▶ Written tasks:
**1)** In the child poverty passage, what year was the original report, The State of Child Health, published?
**2)** Write a continuation of the child poverty passage, starting right after its final sentence.

▶ Selected text:
* * * * * * * * *

In its recently published report, The State of Child Health: Two Years On, the Royal College of Paediatrics and Child Health highlighted its grave concern that no progress has been made towards reducing child poverty and inequality in the UK since the original report, The State of Child Health, was published in 2017. The president of the college commented:
“This latest research serves to highlight the importance of tackling poverty if the relatively poor outcomes for child health in the UK are to improve. That means measures such as binding national targets to reduce child poverty backed by a national child poverty strategy, the reversal of cuts to universal credit and the reversal of public health cuts”.
Those are policy points. That is a whole policy agenda coming from an extremely reputable source; I will come on to more ideas about that later.

* * * * * * * * *

▶ Data extract:

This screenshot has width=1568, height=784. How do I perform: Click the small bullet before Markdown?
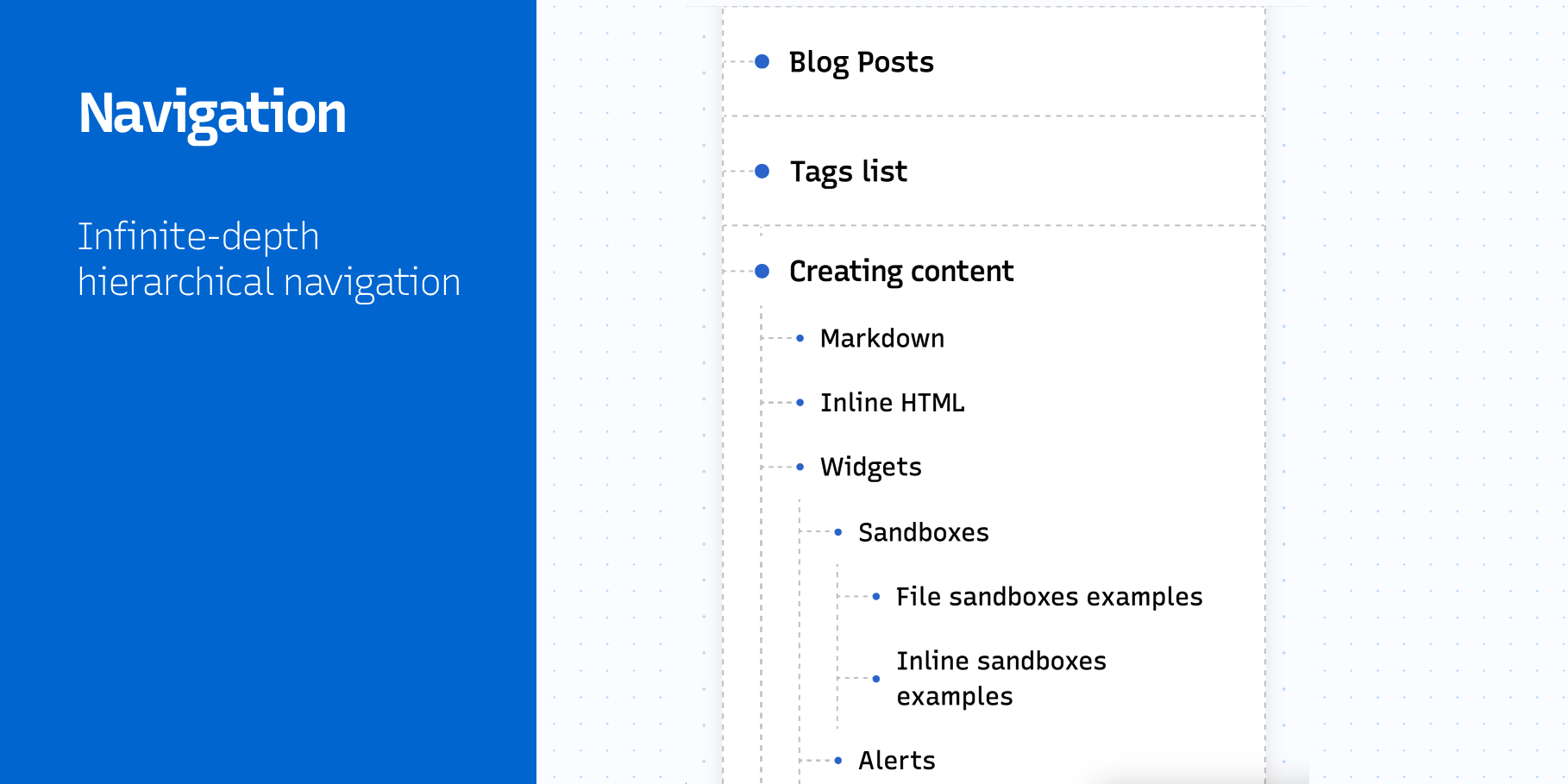click(800, 338)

* * * * * * * * *

▶ Responses to the exercise:
**1)** 2017

**2)**
Meanwhile, millions of people in jobs depend on various forms of charity. We know that there has been an enormous rise in the use of food banks all over the country. Of course, all of us, not only those who arrive here via Westminster Tube station, see rough sleepers in our streets. I always feel deeply shocked and uncomfortable when I see so many people sleeping on our streets and using food banks, and when I see buckets in supermarkets asking people to donate food for the poor.
We have seen a runaway rise in incomes, with those in the richest households almost tripling their salaries in the past four decades. In 2017, pay among FTSE 100 CEOs was, on average, 145 times that of the average worker, compared with just 47 times in 1998. Frankly, 47 times is already a bit excessive, but I do not know how businesses operate when the people at the bottom of the scale realise that the pay of the CEO coming in—although they probably never see him or her; it is usually a him, though—is vast compared with what they get. In addition, real wages are still below the pre-crisis level. In the financial year ending 2018, the wealthiest fifth of individuals in the UK saw a 4.7% increase in their disposable income, compared with a 1.6% decline for the poorest fifth. That is why I challenge what Margaret Thatcher said many years ago. It had no truth then and has no truth today.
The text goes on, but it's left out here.